Your task — Among the entries below, find each line holding "resolution" and return it.

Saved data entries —

* * *

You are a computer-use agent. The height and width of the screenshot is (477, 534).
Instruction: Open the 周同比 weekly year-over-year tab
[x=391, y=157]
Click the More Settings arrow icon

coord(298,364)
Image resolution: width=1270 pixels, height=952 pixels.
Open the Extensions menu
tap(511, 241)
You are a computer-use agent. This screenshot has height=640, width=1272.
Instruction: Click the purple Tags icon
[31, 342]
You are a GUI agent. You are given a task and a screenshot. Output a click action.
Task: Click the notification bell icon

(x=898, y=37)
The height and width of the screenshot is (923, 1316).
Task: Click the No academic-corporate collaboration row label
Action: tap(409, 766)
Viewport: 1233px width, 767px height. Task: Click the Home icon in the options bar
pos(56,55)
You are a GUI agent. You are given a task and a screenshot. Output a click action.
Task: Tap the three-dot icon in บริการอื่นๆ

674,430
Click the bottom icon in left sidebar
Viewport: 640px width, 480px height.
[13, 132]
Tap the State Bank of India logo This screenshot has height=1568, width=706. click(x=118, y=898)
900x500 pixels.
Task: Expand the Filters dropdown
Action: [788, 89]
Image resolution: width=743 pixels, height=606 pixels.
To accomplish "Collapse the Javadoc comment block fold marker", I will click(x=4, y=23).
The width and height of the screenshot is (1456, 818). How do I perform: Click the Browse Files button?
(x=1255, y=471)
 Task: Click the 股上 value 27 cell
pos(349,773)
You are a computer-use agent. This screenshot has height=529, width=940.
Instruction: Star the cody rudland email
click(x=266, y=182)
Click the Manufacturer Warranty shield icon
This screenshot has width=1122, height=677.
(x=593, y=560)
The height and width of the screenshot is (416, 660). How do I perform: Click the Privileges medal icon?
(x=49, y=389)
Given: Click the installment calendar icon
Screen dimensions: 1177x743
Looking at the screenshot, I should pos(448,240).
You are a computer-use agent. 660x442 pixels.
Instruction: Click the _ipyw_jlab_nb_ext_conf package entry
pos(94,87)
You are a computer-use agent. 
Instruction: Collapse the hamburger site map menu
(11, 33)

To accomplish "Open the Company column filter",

* * *

Result below —
Image resolution: width=1270 pixels, height=952 pixels.
Image resolution: width=743 pixels, height=606 pixels.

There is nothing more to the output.